Check the three statements below against the forum thread on a smoker pan. For each, answer yes or no and quote the words from the thread that settle it. 1. The smoker in the opening post runs on charcoal. 2. The neighbor's cast iron pan is about 3.5 inches across. 3. Soup cans give more smoke when stood upright.

### Document segment
--------------------
# Smoker pan upgrade



## baseballdad (May 28, 2017)

I have a propane upright square style smoker and I was looking for cheap ideas for a pan to hold the wood chips/chunks

I have seen people look cast iron skillets in bigger smokers, and then I was thinking of one of those tinfoil style pans from the dollar store but that wont last very long.

Any ideas or what I could use to convert one?

After the last time I tried to use the smoker and the flames got thru the pan that was in there it really "smoked" what was in there, my dogs wouldnt even eat it LOL


----------



## hommer23 (Nov 20, 2012)

Neighbor uses a cast iron pan that’s about 3.5” in diameter and 1.25” deep. They also make one that’s 6.5” or so depending on the size of your smoker.


----------



## U D (Aug 1, 2012)

Dedicated Cast Iron pan with 3/8 bolts for adjustable legs.


----------



## ebijack (Apr 20, 2009)

I don't know what you have in your smoker. But even a couple soup cans have worked me. They smoke much more if placed on their sides. But upright works also. Just cover the top with a layer of foil with holes.
A cheap CI pan will work better like mentioned above. 
https://www.walmart.com/ip/Lodge-Pr...-d52-16ff21ba2ef9f4&athancid=null&athena=true


----------



## baseballdad (May 28, 2017)

ebijack said:


> I don't know what you have in your smoker. But even a couple soup cans have worked me. They smoke much more if placed on their sides. But upright works also. Just cover the top with a layer of foil with holes.
> A cheap CI pan will work better like mentioned above.
> https://www.walmart.com/ip/Lodge-Pr...-d52-16ff21ba2ef9f4&athancid=null&athena=true


Thanks for that link, I have been looking and didnt find anything. If needed I could cut the handle off?

What would work a cut off wheel or a swaz-al? I have never cut cast iron


----------



## sureshot006 (Sep 8, 2010)
--------------------
### Dataset extract
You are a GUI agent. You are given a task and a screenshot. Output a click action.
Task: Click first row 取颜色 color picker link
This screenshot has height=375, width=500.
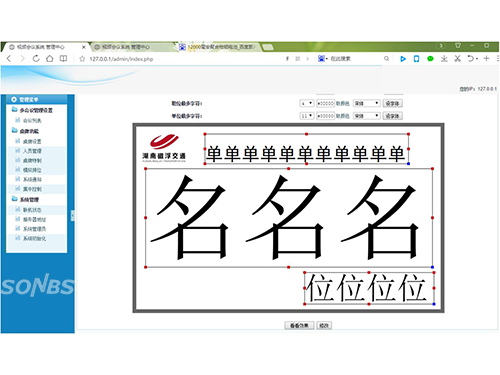point(342,103)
--------------------
### Task response
1. No: "I have a propane upright square style smoker"
2. Yes: "Neighbor uses a cast iron pan that’s about 3.5” in diameter"
3. No: "They smoke much more if placed on their sides."